HOLYOKE – The city has decided to make Lucjan Hronowski responsible for the apartment building he owns on the corner of Elms and Appleton streets.
“We want to send a message loud and clear that we don’t tolerate this behavior,” Mayor Alex Morse said. He added the action the city is taking will “set an example” for other landlords.
The apartment building at 173-177 Elm St. and 365 Appleton St. has been the location of a number of police calls often relating to drugs, Morse and Police Chief James Neiswanger explained.
Since Jan. 6, 2014 the Holyoke Police Department has sent six notices to Hronowski and at least 38 separate letters identifying people involved in drug arrests on the property.
On April 28, the city has sent the Bedford-based landlord an order to “immediately abate the nuisance and are prohibited from directly or indirectly maintaining or permitting such nuisance on the property.

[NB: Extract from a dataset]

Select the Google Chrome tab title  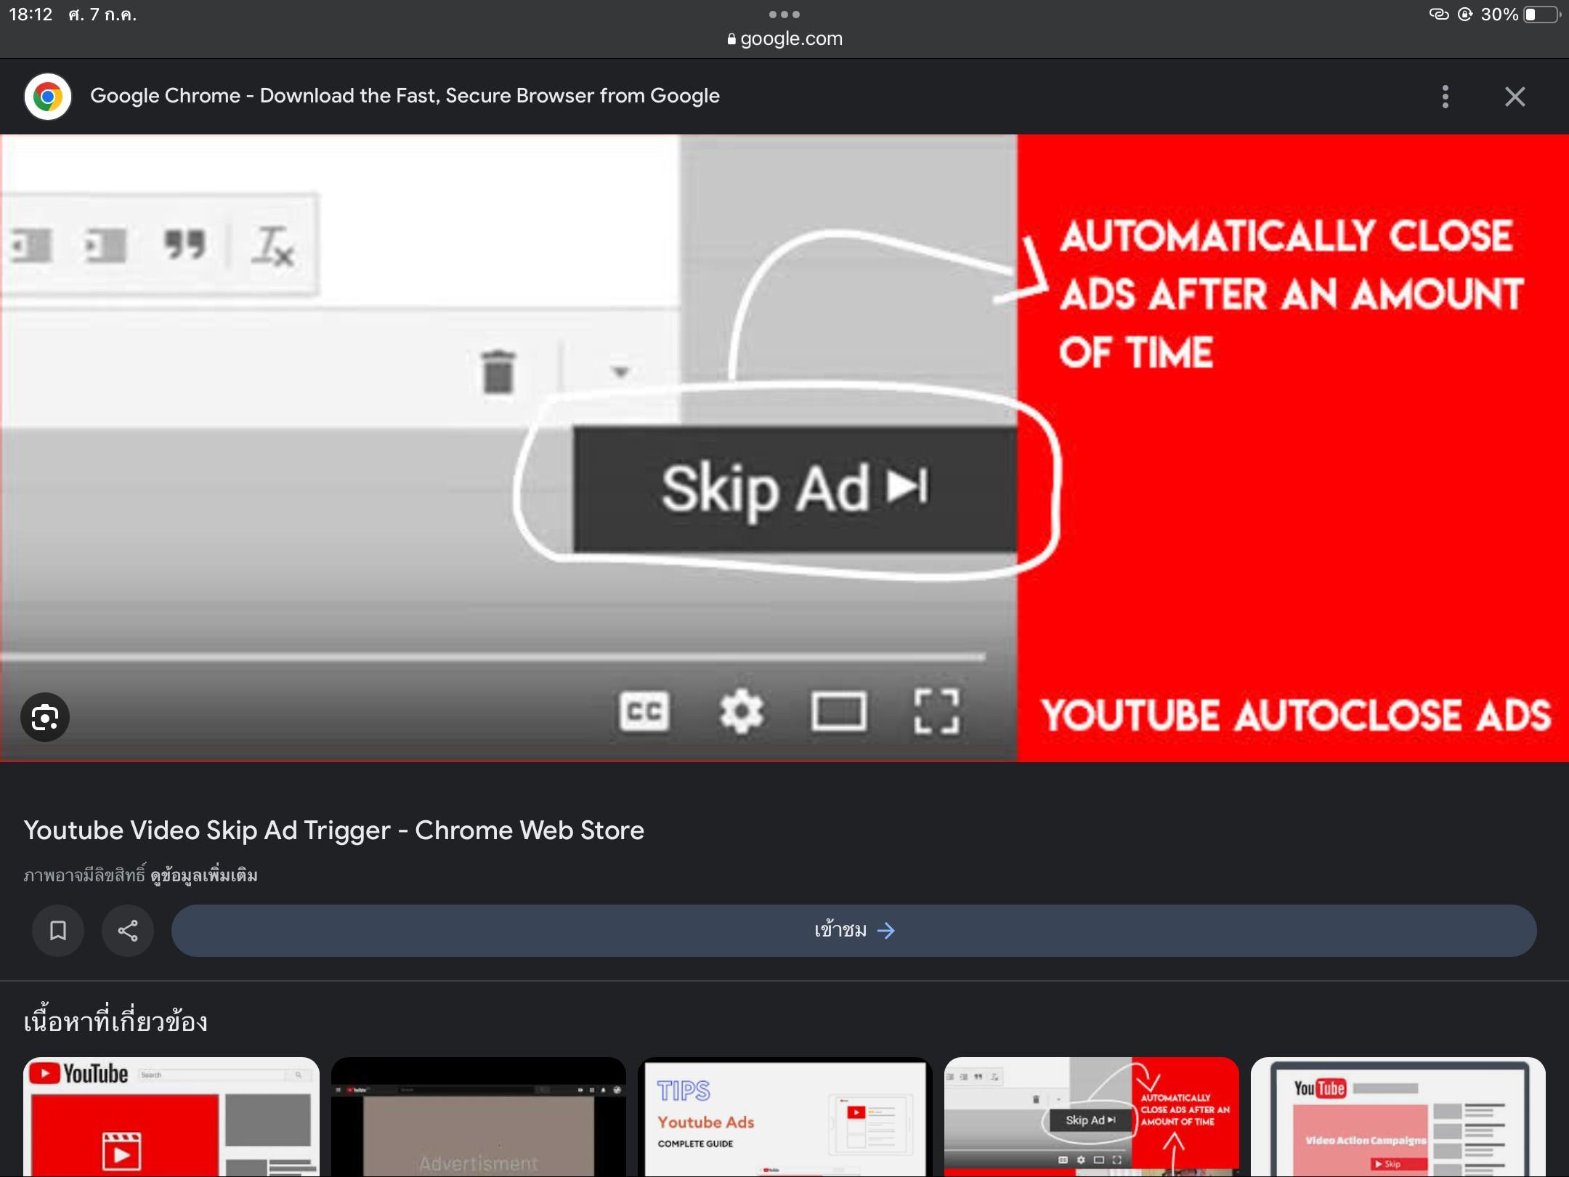(407, 95)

You are ordered to develop and implement an approved security plan detailing measures to abate the nuisance and comply with this order.”
The letter continued and described the requirements of the security plan which must include hiring police details, the installation of security cameras and an electronic key/access system and maintaining a written list of all active leases and tenants.

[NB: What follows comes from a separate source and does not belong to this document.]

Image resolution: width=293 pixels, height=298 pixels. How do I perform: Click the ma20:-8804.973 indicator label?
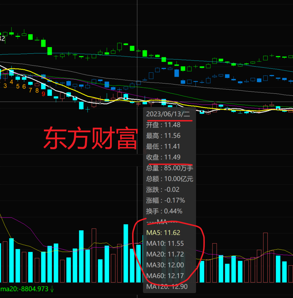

Hronowski has seven days from the date of the letter to contact the Police Department to develop the plan. It then must be put in place within 30 days of the notice.

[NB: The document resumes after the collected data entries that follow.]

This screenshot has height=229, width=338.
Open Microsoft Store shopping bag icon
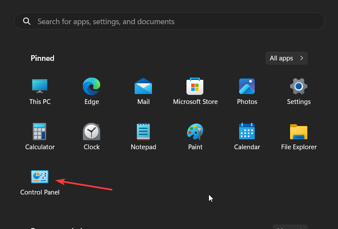[x=195, y=87]
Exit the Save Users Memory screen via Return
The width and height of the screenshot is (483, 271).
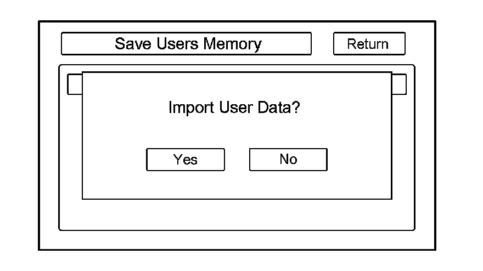tap(369, 44)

If Hronowski doesn’t abide with the order the city will start legal action against him and the property.
A phone call to Hronowski was not returned by press time.
Neiswanger said the city had success with the building at 5 Adams St. last year through a private and public partnership. He said that since that time and the action taken the calls for service from the building have been “knocked down.”
He characterized the building at Elm and Appleton streets as being one at which his officers “keep going back.”
Neiswanger said, “Any uncooperative landlord should be held accountable.”
There are other buildings that potentially will be the subject of similar action, but Neiswanger declined to identify them at this time. He did estimate there are about 10 areas of the city that receive “extra attention.”
He said the strategy is to address “one block, one building at a time” and that any future actions against other buildings will be based on the data about that building.
“The biggest violator, the biggest calls for service will get our attention first,” he said.
Morse said the city will be beefing up its capacity to address issues presented by problem buildings with an additional attorney assigned to housing matters as well as another code enforcement officer.